WHAT TO DO: Transcribe, without any change, the line that includes "[Open search in" and all the lines that come after it in the material below.

THE DATA:

=== Begin Enclosure ===

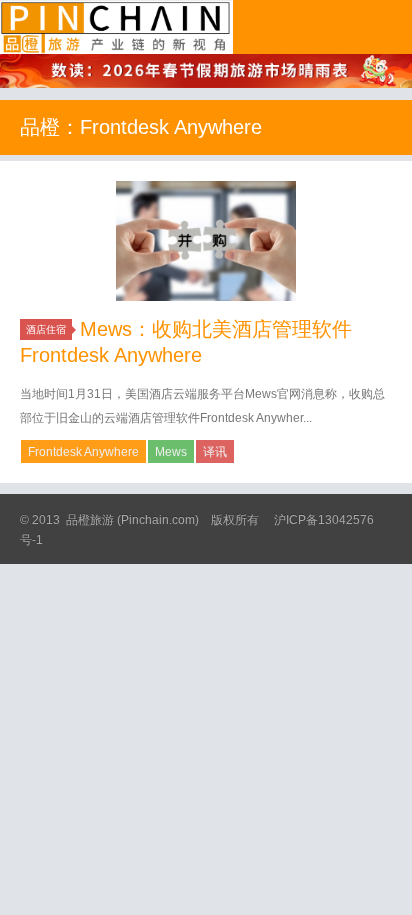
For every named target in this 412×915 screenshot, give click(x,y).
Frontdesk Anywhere (83, 452)
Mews (171, 452)
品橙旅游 (116, 27)
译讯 (215, 452)
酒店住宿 (46, 329)
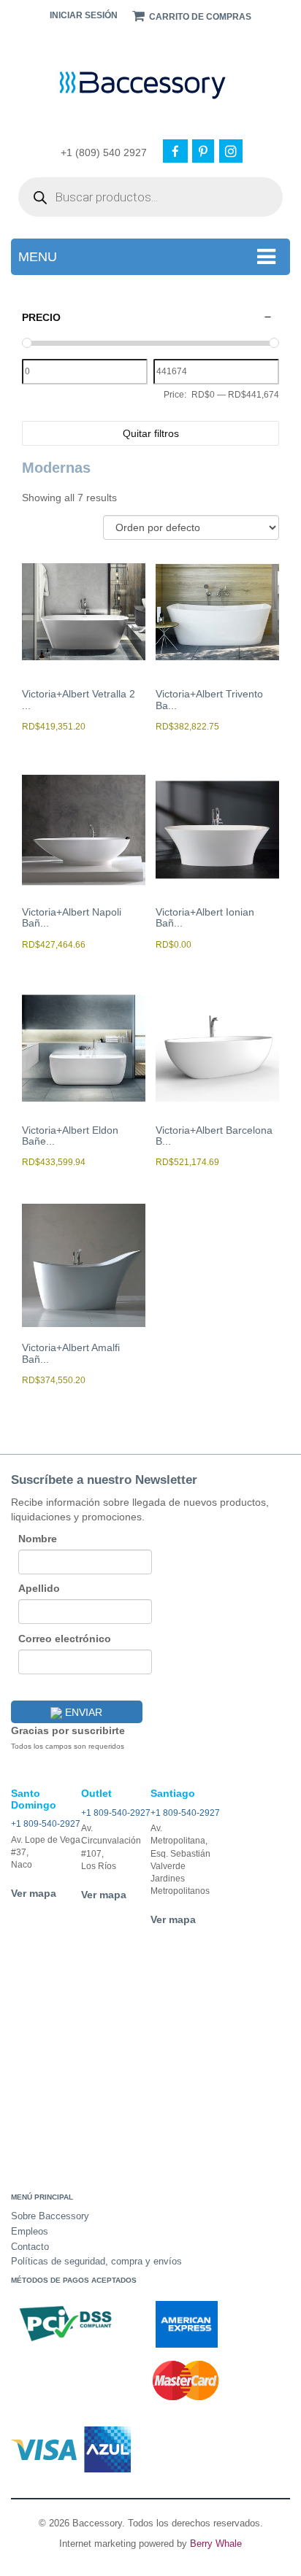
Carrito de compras (199, 17)
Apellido (39, 1588)
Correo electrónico (64, 1638)
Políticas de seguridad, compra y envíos (96, 2261)
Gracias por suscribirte (68, 1730)
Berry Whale (216, 2543)
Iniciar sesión (84, 15)
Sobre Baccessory (50, 2216)
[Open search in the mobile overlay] (150, 197)
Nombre (37, 1538)
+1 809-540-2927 (45, 1824)
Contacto (30, 2246)
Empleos (29, 2231)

=== End Enclosure ===

EXERCISE RESULT:
[Open search in the mobile overlay] (150, 197)
Nombre (37, 1538)
+1 809-540-2927 (45, 1824)
Contacto (30, 2246)
Empleos (29, 2231)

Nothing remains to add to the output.